● **Brief**:
Nothing in the data may be altered as it is transcribed.

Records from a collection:
────────

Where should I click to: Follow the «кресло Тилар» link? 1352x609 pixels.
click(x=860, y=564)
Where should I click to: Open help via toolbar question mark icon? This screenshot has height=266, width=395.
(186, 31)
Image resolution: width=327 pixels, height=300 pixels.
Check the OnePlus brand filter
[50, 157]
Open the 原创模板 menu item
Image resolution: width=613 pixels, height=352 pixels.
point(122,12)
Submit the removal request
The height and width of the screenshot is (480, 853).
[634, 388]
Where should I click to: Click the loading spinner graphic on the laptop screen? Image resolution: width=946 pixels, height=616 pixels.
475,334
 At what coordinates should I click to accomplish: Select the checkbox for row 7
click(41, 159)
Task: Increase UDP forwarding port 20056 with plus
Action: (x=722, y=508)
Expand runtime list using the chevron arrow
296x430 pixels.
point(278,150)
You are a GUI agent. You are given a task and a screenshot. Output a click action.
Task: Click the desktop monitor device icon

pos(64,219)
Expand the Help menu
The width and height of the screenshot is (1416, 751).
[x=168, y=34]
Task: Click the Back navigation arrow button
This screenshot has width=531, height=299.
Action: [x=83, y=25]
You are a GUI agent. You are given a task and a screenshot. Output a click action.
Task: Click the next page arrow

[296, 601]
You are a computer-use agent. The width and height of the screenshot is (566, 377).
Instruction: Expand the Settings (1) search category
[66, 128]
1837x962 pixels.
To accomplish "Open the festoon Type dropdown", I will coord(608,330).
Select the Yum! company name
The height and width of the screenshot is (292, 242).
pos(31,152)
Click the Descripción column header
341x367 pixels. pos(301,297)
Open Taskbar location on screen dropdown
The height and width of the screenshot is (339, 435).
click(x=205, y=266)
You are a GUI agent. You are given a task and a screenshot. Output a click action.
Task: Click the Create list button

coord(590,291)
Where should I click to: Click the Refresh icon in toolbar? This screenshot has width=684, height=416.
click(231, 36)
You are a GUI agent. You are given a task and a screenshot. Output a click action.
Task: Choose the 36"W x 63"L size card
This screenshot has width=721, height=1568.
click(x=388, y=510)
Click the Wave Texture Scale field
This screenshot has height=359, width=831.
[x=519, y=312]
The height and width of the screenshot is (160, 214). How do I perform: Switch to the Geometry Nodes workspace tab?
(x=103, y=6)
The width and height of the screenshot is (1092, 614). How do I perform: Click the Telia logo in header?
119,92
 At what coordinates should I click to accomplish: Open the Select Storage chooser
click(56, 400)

────────

● **Solution for this exercise**:
Where should I click to: Follow the «кресло Тилар» link? 1352x609 pixels.
click(x=860, y=564)
Where should I click to: Open help via toolbar question mark icon? This screenshot has height=266, width=395.
(186, 31)
Image resolution: width=327 pixels, height=300 pixels.
Check the OnePlus brand filter
[50, 157]
Open the 原创模板 menu item
Image resolution: width=613 pixels, height=352 pixels.
point(122,12)
Submit the removal request
The height and width of the screenshot is (480, 853).
[634, 388]
Where should I click to: Click the loading spinner graphic on the laptop screen? Image resolution: width=946 pixels, height=616 pixels.
475,334
 At what coordinates should I click to accomplish: Select the checkbox for row 7
click(41, 159)
Task: Increase UDP forwarding port 20056 with plus
Action: (x=722, y=508)
Expand runtime list using the chevron arrow
296x430 pixels.
point(278,150)
You are a GUI agent. You are given a task and a screenshot. Output a click action.
Task: Click the desktop monitor device icon

pos(64,219)
Expand the Help menu
The width and height of the screenshot is (1416, 751).
[x=168, y=34]
Task: Click the Back navigation arrow button
This screenshot has width=531, height=299.
Action: [x=83, y=25]
You are a GUI agent. You are given a task and a screenshot. Output a click action.
Task: Click the next page arrow

[296, 601]
You are a computer-use agent. The width and height of the screenshot is (566, 377).
Instruction: Expand the Settings (1) search category
[66, 128]
1837x962 pixels.
To accomplish "Open the festoon Type dropdown", I will coord(608,330).
Select the Yum! company name
The height and width of the screenshot is (292, 242).
pos(31,152)
Click the Descripción column header
341x367 pixels. pos(301,297)
Open Taskbar location on screen dropdown
The height and width of the screenshot is (339, 435).
click(x=205, y=266)
You are a GUI agent. You are given a task and a screenshot. Output a click action.
Task: Click the Create list button

coord(590,291)
Where should I click to: Click the Refresh icon in toolbar? This screenshot has width=684, height=416.
click(231, 36)
You are a GUI agent. You are given a task and a screenshot. Output a click action.
Task: Choose the 36"W x 63"L size card
This screenshot has width=721, height=1568.
click(x=388, y=510)
Click the Wave Texture Scale field
This screenshot has height=359, width=831.
[x=519, y=312]
The height and width of the screenshot is (160, 214). How do I perform: Switch to the Geometry Nodes workspace tab?
(x=103, y=6)
The width and height of the screenshot is (1092, 614). How do I perform: Click the Telia logo in header?
119,92
 At what coordinates should I click to accomplish: Open the Select Storage chooser
click(56, 400)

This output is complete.